Using the data below, restate exactly every line from the one with "Given: Click the orange bar at 02.05.20" up to and including the one with "Click the 185/200". No picture belongs in it.

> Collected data
======
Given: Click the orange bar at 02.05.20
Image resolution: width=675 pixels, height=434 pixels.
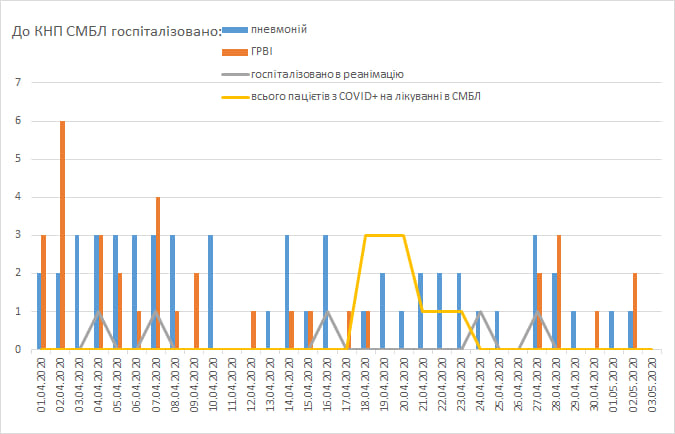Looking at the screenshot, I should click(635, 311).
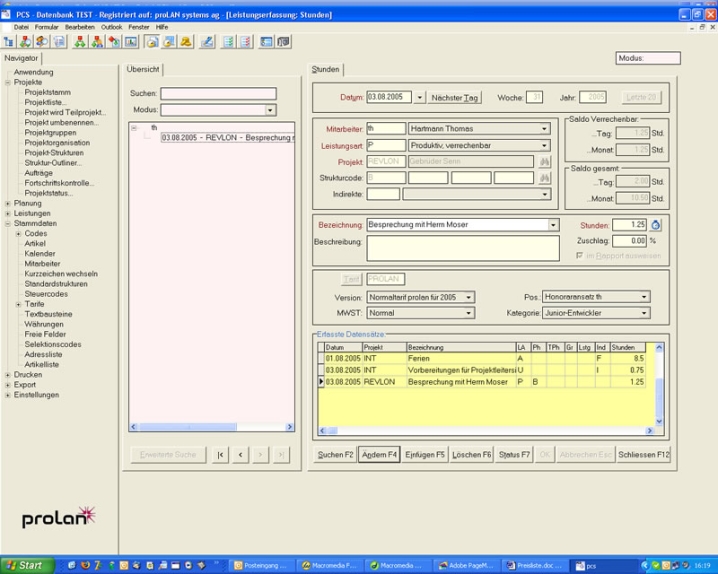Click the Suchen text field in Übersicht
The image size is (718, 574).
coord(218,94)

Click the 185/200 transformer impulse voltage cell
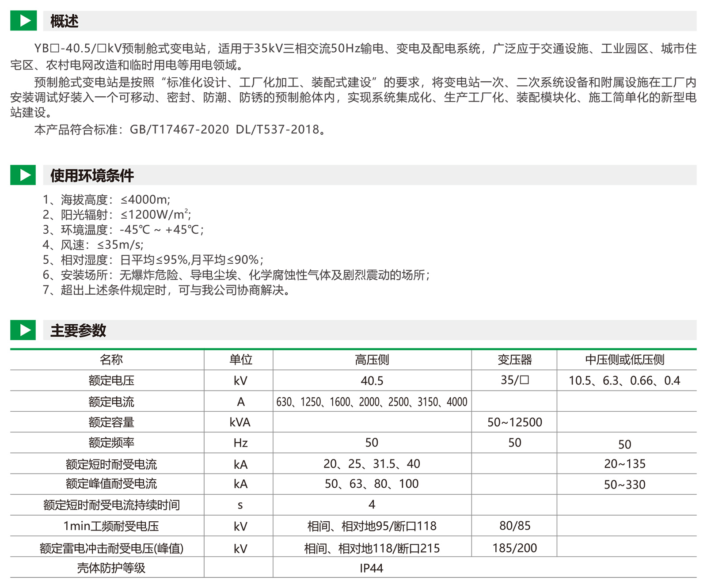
======
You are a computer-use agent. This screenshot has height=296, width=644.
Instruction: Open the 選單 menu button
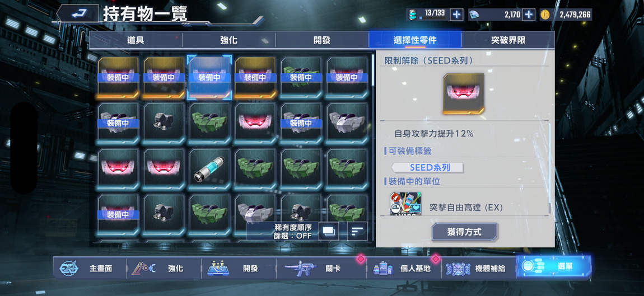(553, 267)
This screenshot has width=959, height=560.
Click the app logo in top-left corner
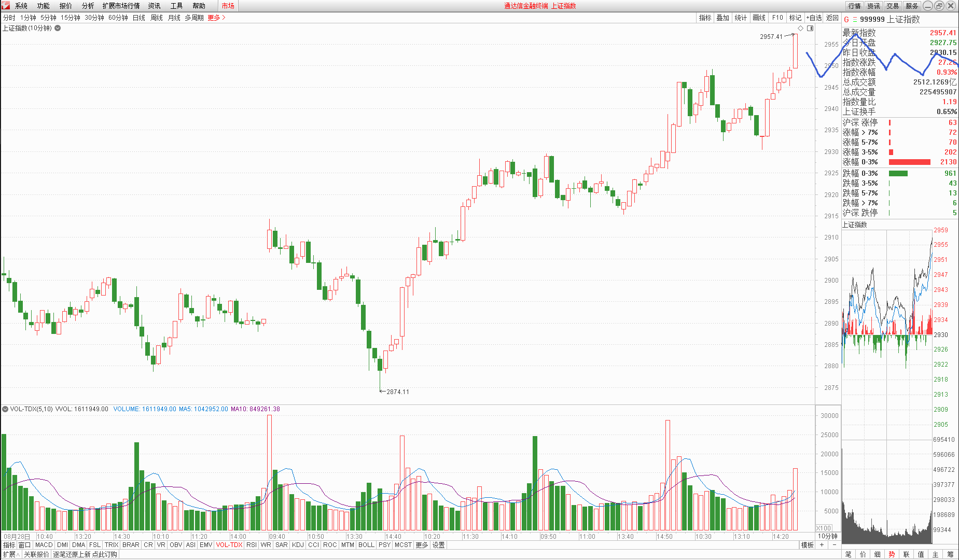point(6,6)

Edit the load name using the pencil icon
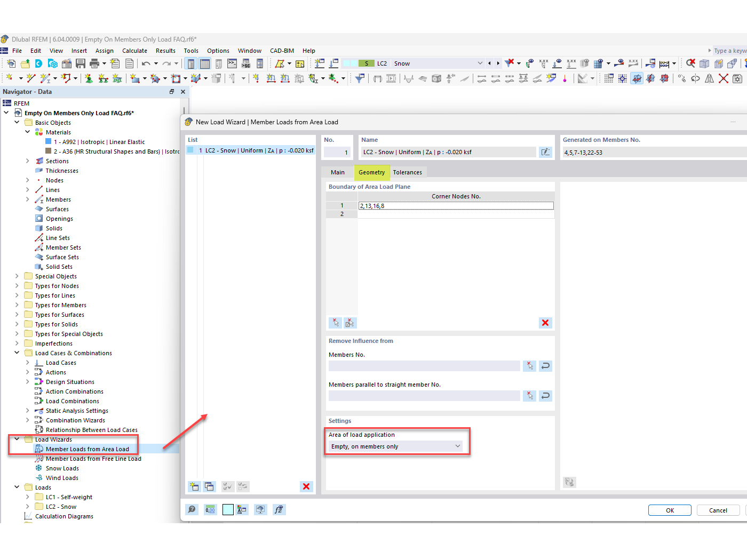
======
> Reply to the task
Given: Click the orange bar at 02.05.20
Image resolution: width=675 pixels, height=434 pixels.
Looking at the screenshot, I should click(635, 311).
Click the Suchen text field in Übersicht
The image size is (718, 574).
coord(218,94)

Click the 185/200 transformer impulse voltage cell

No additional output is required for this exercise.